Hadits diklasifikasikan menurut berapa segi, seperti sanad, matan, dan
diterima atau ditolaknya suatu hadits.
Ditinjau dari segi kepada siapa berita itu disandarkan, apakah disandarkan
kepada nabi saw, sahabat, ataukah disandarkan kepada yang lainnya, maka hadits
itu dapat di bagi menjadi :
1.
Hadits marfu’.
2.
Hadits mauquf.
3.
Hadis maqthu’.
Dan makalah ini akan berusaha mengulas tentang hadits marfu’
mulai dari pengertian dan macam – macamnya.
B. Rumusan Masalah
1.
Apa definisi dari hadits Marfu’?
2.
Ada berapakah macam – macam hadits Marfu’?
3. Apa saja Hadits yang Dianggap Marfu
4.
Kehujjahan hadits marfu
C. Tujuan
1. Mengetahui definisi hadits Marfu’.
2. Mengetahui macam – macam hadits Marfu’.
3.
Mengetahui Hadits yang Dianggap
Marfu
4. Mengetahui Kehujjahan hadits marfu
BAB II
PEMBAHASAN
A.
Pengertian Hadits Marfû'
Al-marfu’ menurut bahasa : isim
maf’ul dari kata rofa’a (mengangkat), dan ia sendiri berarti “yang
diangkat”. Dinamakan demikian kerena didasarkan kepada yang memiliki kedudukan
tinggi, yaitu Rosulullah Shallallahu Alaihi wa Sallam.
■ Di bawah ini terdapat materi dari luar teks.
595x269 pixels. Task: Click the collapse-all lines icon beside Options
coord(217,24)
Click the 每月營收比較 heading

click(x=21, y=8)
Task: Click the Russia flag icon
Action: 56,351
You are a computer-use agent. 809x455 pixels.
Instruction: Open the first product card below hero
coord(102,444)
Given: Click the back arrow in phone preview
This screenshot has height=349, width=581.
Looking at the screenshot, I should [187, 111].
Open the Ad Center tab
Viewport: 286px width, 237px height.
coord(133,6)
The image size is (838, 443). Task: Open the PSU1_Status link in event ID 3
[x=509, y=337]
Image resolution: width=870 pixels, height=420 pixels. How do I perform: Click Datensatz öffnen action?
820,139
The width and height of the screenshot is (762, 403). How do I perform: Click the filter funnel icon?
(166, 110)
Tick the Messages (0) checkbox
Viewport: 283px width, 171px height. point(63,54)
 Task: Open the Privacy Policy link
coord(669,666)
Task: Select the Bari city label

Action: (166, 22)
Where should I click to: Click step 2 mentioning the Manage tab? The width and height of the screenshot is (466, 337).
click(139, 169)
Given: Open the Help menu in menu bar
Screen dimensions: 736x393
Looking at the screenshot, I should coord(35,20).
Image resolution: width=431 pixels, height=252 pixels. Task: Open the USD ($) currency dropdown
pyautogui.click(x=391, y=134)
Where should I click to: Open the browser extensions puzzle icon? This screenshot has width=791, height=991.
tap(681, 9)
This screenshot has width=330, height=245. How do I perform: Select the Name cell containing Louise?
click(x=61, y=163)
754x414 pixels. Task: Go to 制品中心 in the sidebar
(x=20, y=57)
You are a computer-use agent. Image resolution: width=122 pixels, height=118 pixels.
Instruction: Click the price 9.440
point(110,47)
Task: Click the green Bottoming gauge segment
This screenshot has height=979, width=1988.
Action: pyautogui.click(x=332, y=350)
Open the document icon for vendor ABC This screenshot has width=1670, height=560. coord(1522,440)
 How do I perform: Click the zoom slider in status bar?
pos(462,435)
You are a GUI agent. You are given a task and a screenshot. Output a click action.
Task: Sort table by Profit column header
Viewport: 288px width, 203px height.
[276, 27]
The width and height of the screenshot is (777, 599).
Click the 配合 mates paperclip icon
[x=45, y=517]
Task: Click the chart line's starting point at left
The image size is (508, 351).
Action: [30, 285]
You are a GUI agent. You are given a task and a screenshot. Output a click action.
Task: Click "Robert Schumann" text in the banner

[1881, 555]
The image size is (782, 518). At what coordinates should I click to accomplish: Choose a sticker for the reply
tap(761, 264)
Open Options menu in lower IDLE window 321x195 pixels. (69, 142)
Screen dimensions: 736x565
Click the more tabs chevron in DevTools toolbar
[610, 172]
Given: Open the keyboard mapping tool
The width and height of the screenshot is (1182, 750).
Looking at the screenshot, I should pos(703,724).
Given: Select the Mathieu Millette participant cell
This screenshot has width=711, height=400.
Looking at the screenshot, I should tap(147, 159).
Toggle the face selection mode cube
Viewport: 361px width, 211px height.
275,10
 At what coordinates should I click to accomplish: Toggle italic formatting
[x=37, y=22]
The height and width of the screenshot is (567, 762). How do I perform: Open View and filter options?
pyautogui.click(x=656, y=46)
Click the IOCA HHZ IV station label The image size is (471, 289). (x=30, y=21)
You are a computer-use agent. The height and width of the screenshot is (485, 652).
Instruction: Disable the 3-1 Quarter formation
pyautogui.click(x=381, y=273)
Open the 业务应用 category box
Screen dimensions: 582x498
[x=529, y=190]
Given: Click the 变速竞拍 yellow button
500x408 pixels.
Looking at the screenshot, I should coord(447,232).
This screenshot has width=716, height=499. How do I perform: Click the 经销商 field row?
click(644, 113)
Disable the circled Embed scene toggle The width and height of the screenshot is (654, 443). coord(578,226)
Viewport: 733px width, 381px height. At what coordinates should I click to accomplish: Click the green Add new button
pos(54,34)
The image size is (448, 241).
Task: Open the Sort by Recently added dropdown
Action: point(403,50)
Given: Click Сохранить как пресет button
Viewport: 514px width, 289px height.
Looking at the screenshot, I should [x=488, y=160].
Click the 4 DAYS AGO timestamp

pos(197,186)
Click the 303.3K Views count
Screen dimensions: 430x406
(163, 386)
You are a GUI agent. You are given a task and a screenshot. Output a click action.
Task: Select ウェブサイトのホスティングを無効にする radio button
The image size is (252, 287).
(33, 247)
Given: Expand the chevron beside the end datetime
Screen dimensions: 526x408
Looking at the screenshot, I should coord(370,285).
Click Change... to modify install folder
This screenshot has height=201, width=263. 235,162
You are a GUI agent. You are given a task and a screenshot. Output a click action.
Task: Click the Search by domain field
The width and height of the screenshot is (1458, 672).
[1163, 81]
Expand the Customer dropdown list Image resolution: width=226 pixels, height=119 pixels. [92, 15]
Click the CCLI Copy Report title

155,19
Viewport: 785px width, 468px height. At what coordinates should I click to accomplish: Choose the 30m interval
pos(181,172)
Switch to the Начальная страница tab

Hadis marfu’ menurut istilah adalah segala sesuatu yang disandarkan
kepada nabi Muhammad Shallallahu Alaihi wa Sallam, (baik yang
menyandarkan itu shahabat, atau tabi’in atau orang-orang sesudahnya) yang
berupa ucapan, perbuatan, taqrir atau sifatnya, baik secara sharih (jelas) atau
secara hukumnya saja.
B. Macam-macam Hadits Marfû'
Para ahli hadits membagi hadis marfu’ menjadi dua :
1. Marfû sharih (marfu’ haqiqy)
hadits yang disandarkan kepada Nabi saw secara tegas, Adapun hadits Marfû’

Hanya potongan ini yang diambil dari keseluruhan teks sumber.